Begin Extracted records

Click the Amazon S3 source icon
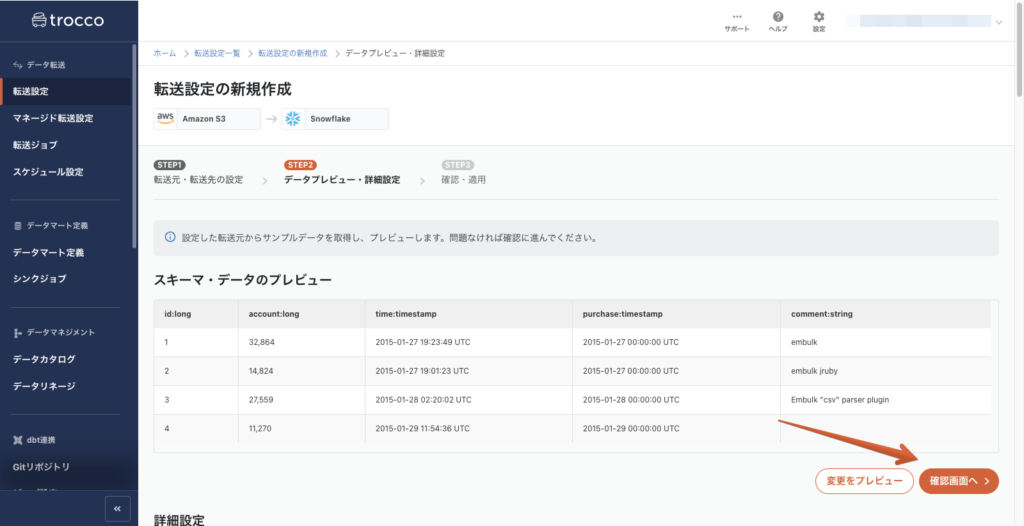The height and width of the screenshot is (526, 1024). tap(166, 119)
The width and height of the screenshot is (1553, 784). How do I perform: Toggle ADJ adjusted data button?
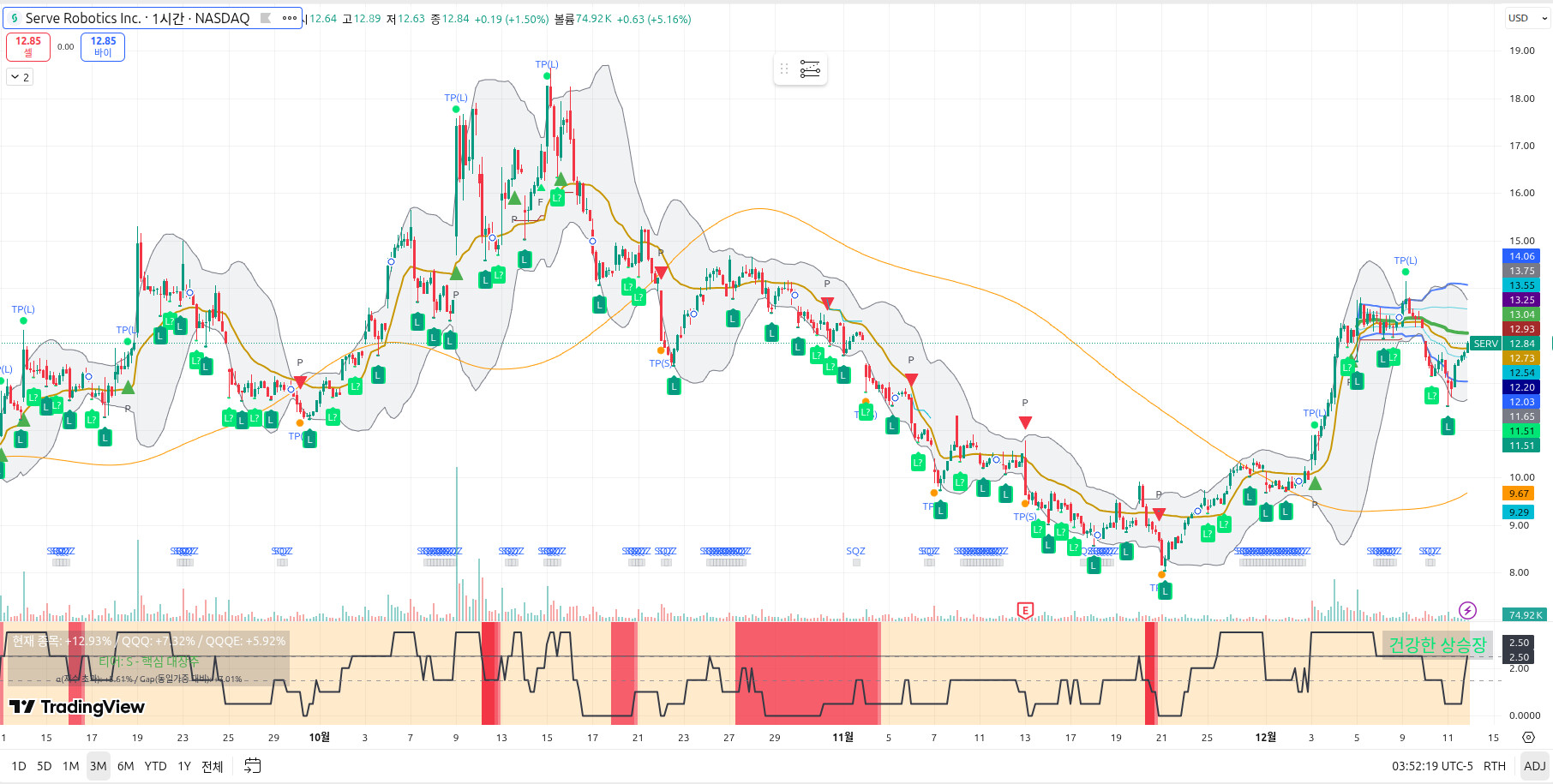(x=1534, y=766)
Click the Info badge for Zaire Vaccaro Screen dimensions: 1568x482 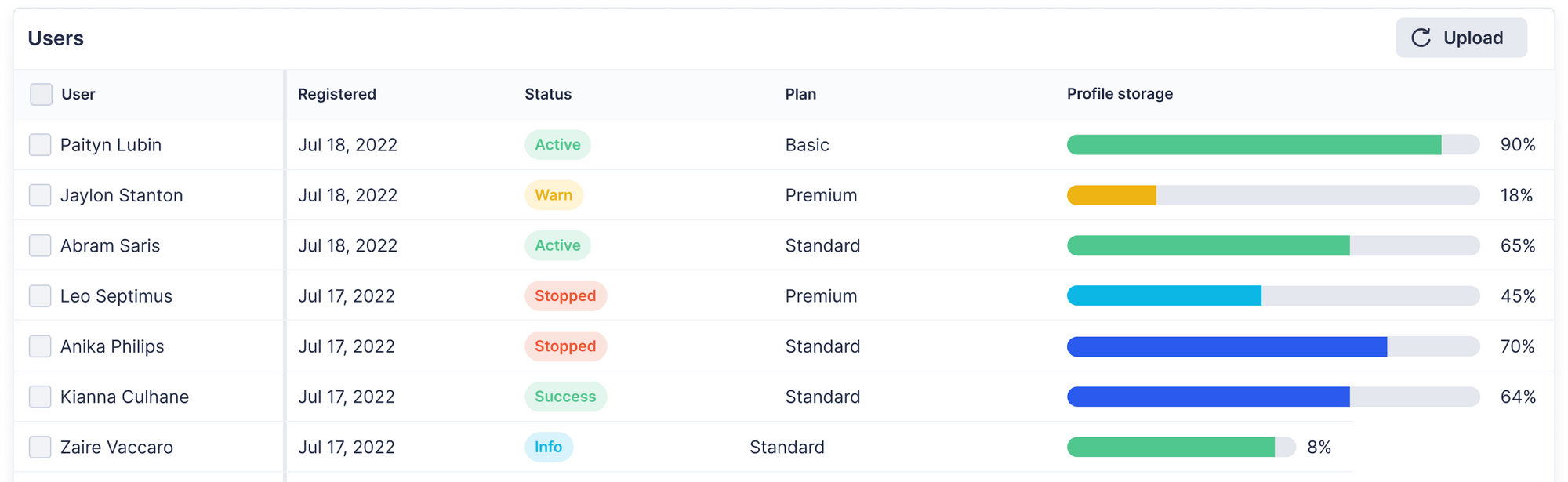click(x=548, y=447)
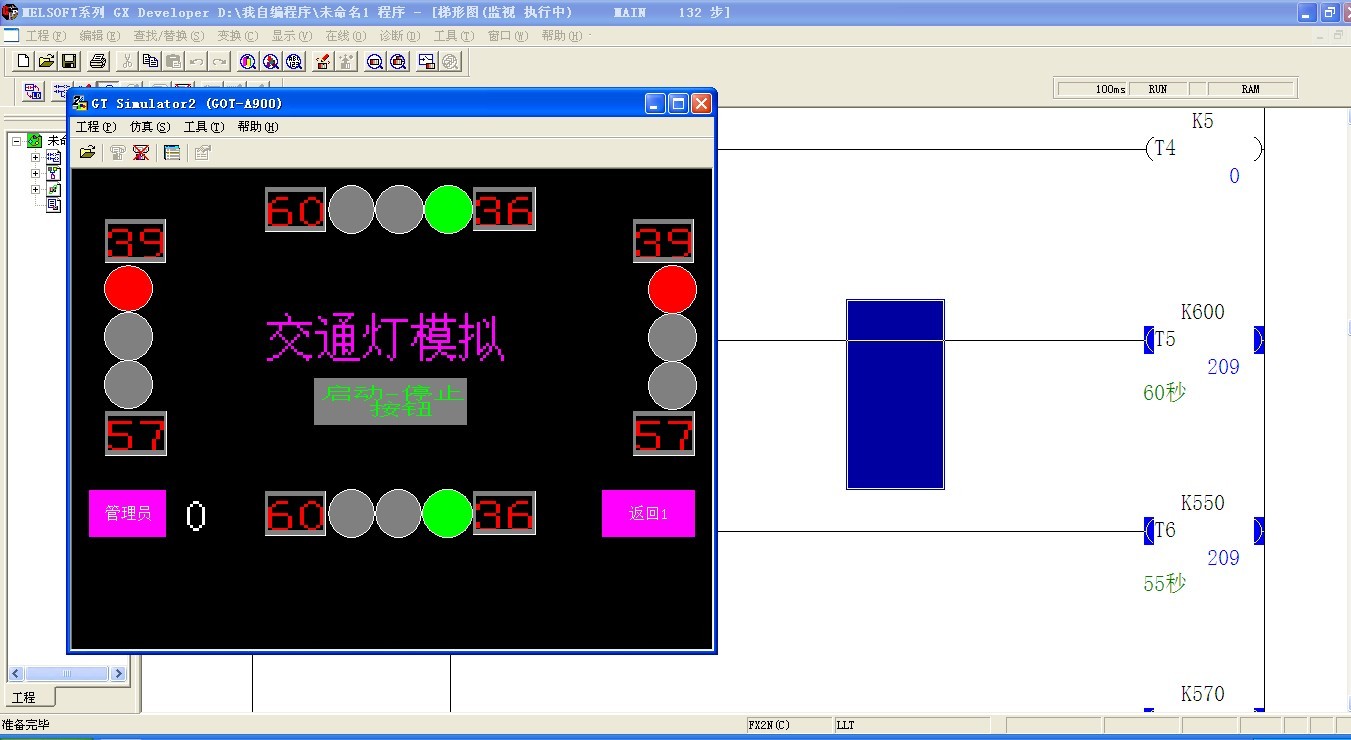Click the right arrow of project panel horizontal scrollbar

point(118,674)
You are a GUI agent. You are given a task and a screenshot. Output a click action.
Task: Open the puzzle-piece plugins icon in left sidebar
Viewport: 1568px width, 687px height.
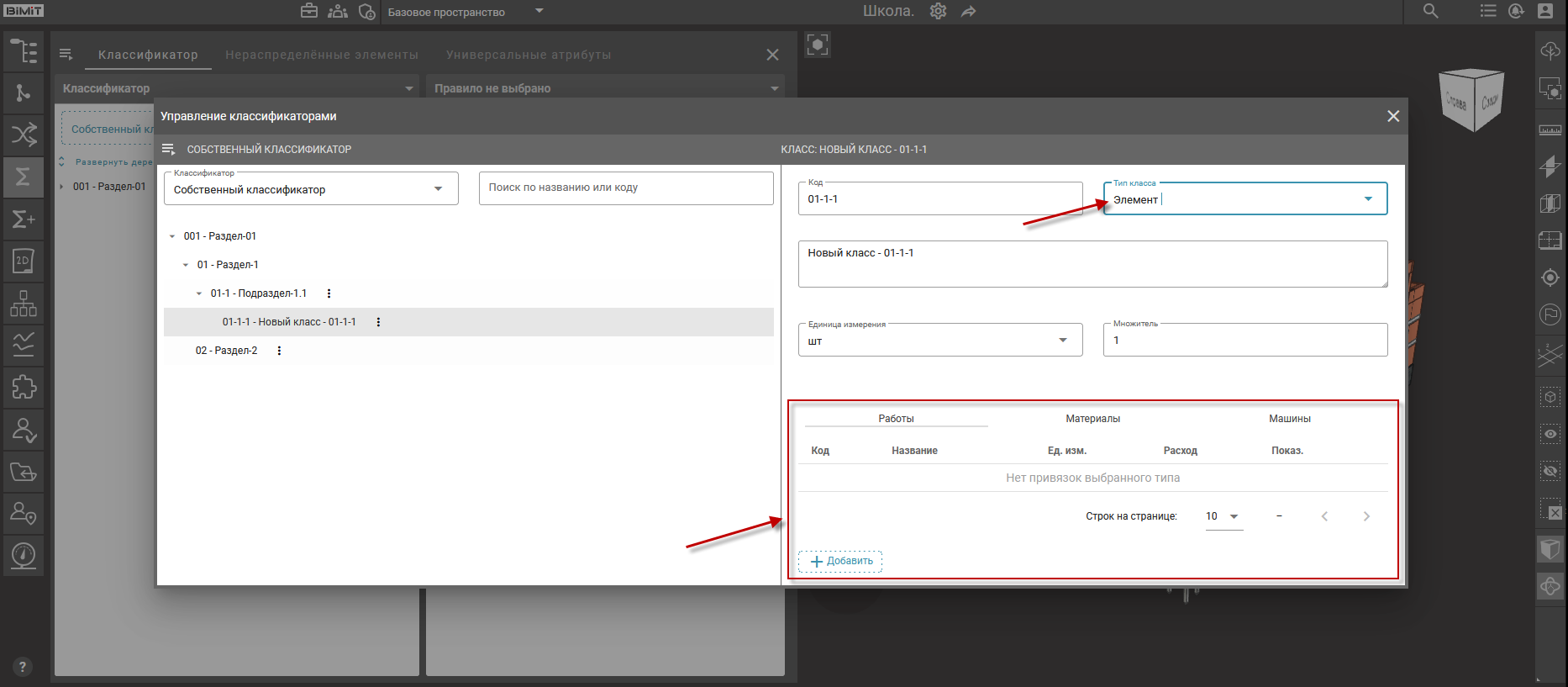click(24, 387)
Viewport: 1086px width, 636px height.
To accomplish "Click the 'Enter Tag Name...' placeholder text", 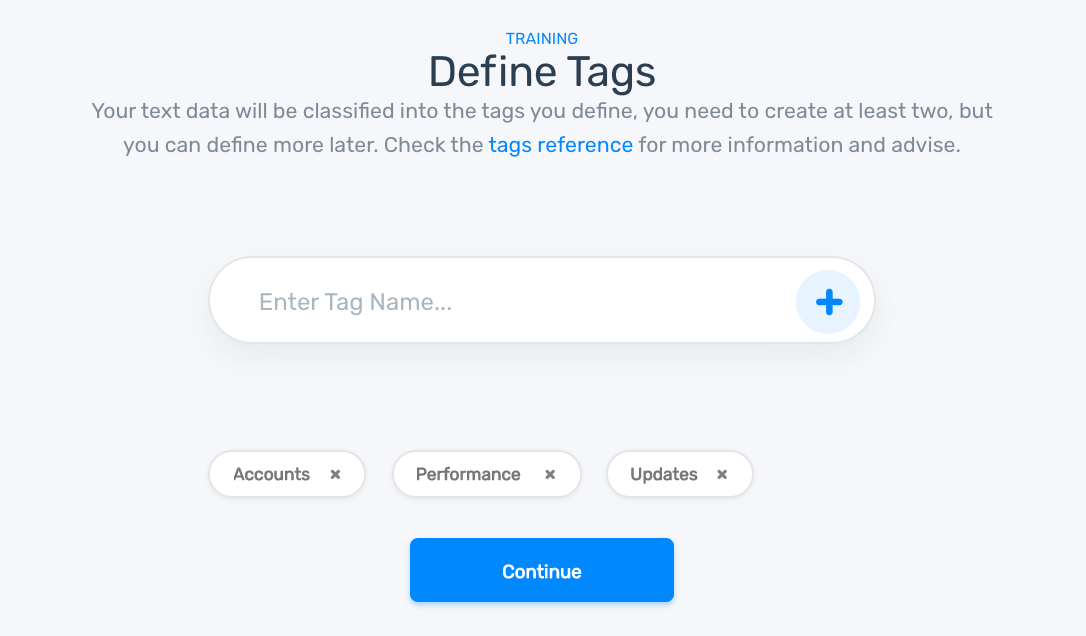I will click(x=355, y=301).
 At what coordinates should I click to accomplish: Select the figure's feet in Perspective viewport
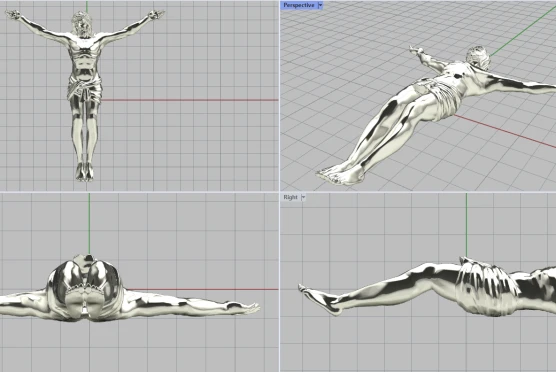click(x=340, y=175)
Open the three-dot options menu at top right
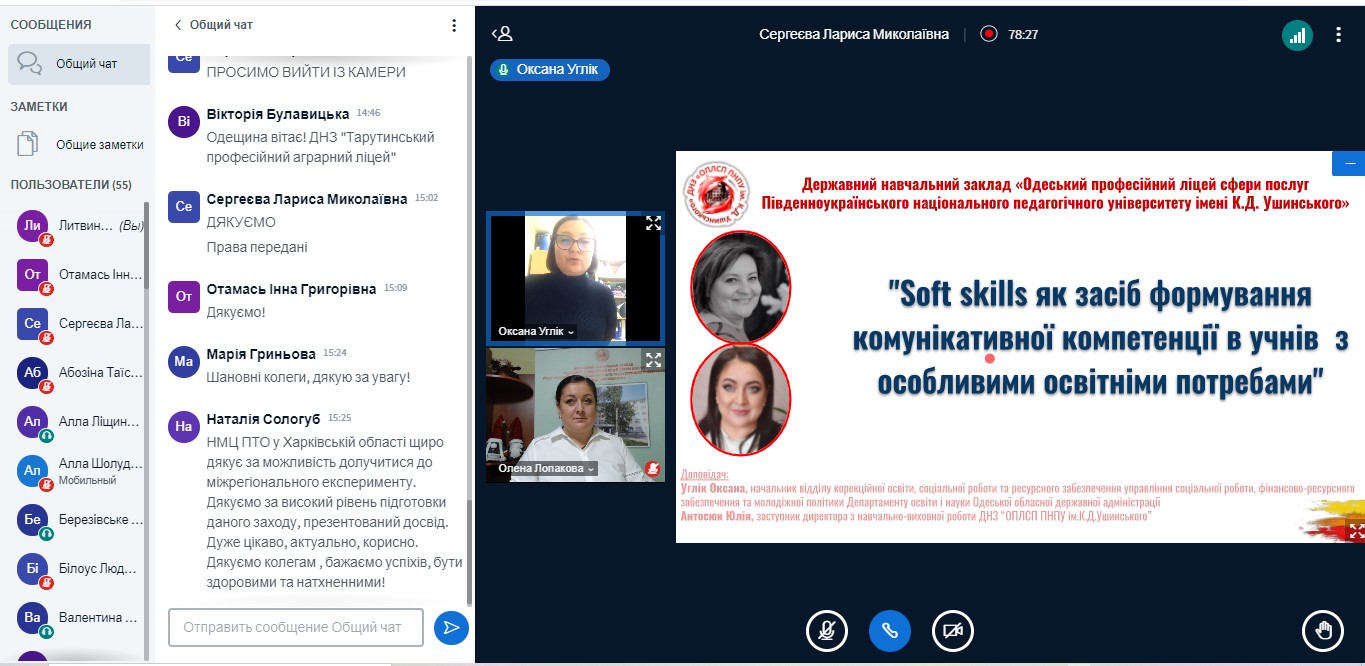1365x666 pixels. coord(1338,35)
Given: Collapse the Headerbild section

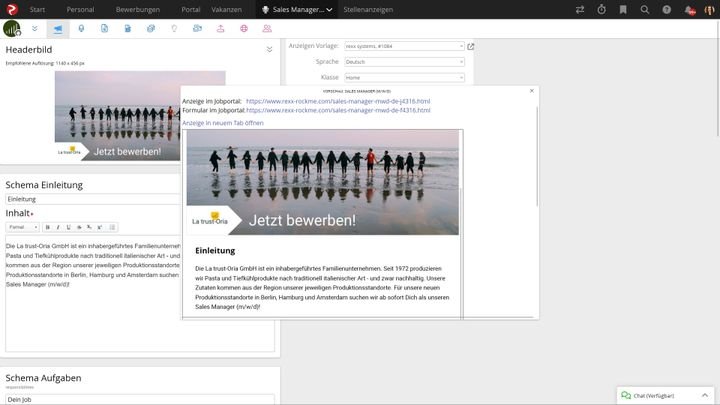Looking at the screenshot, I should [x=269, y=49].
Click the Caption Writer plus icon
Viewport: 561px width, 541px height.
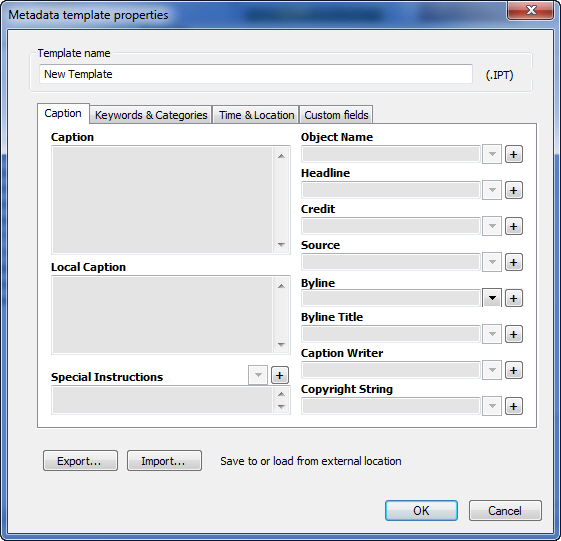click(514, 370)

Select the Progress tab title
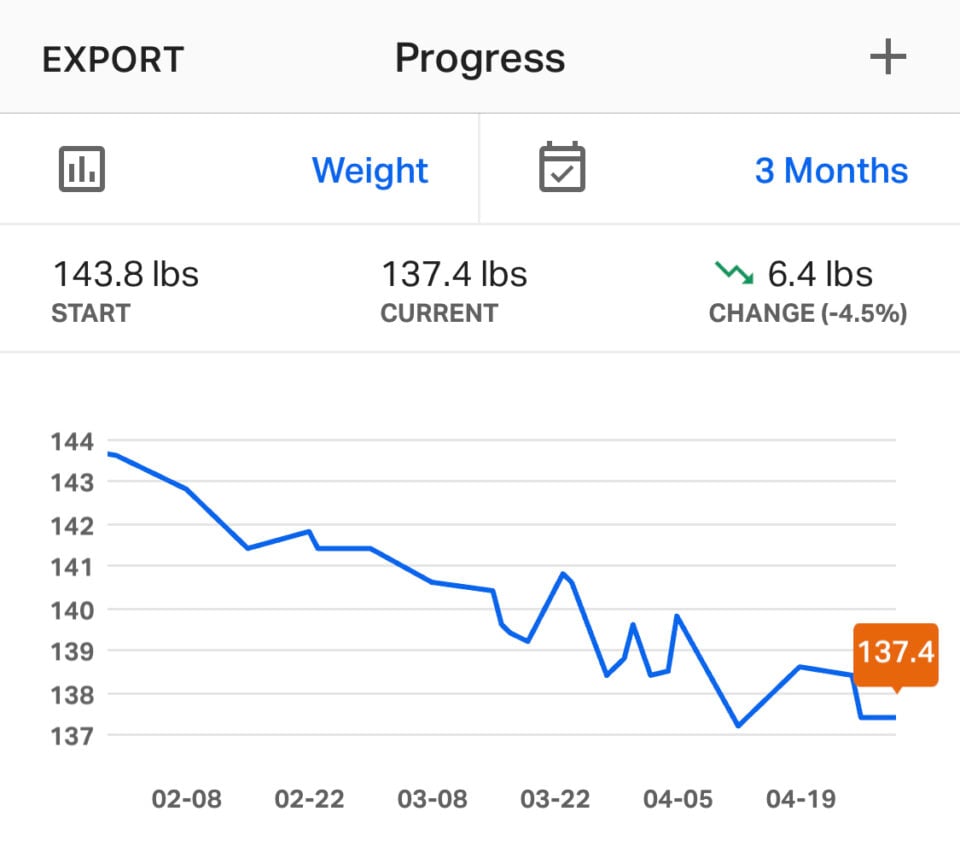479,57
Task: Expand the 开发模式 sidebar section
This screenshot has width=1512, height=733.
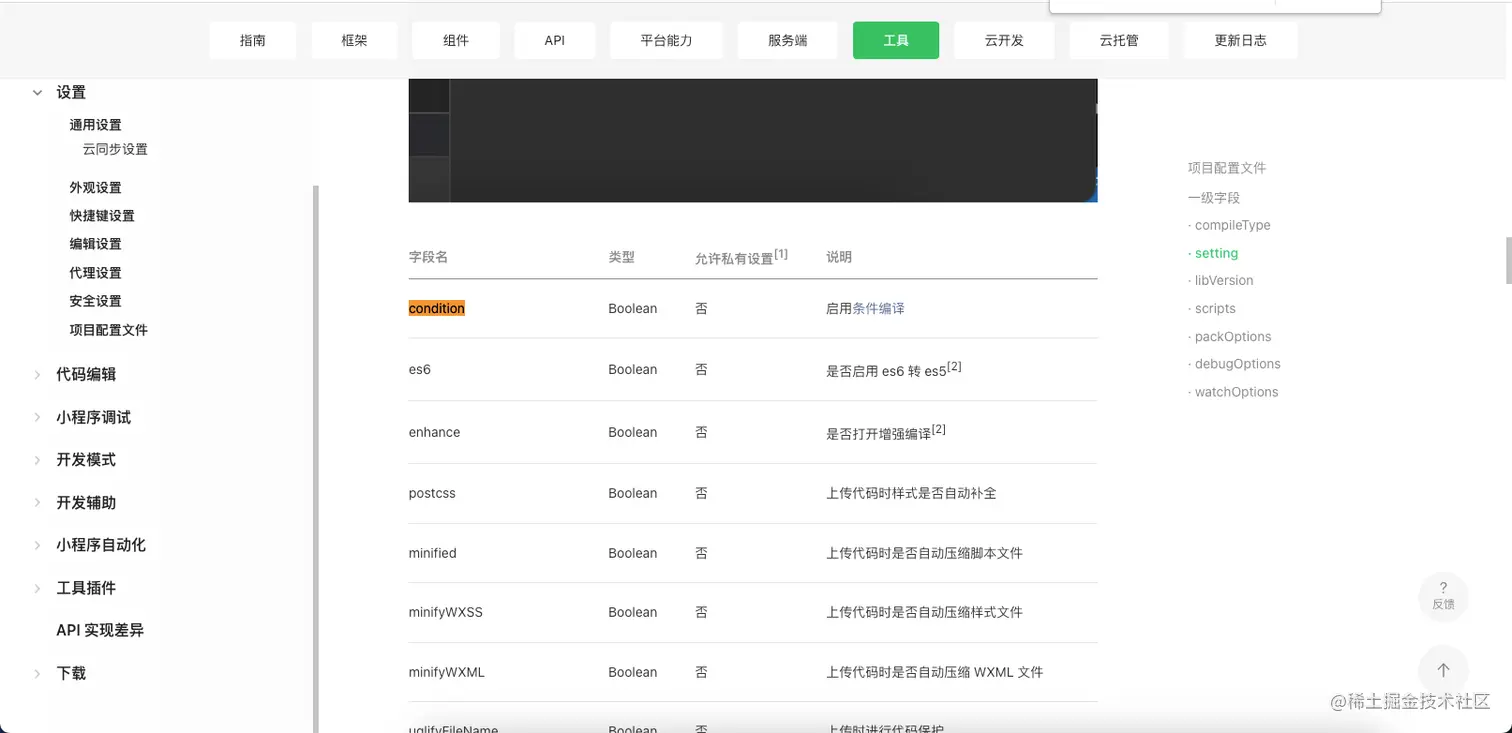Action: 85,459
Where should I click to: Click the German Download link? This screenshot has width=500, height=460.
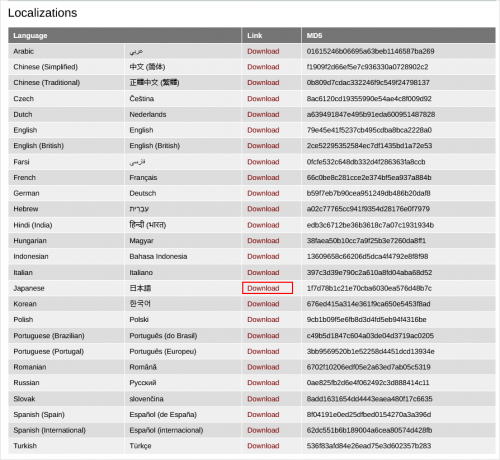tap(263, 193)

End Extracted records

Pull out every line of the material above that contains the string "Open", matching uppercase and lowercase letters exactly.

▸ **Full answer**
Task: Open the puzzle-piece plugins icon in left sidebar
Open the three-dot options menu at top right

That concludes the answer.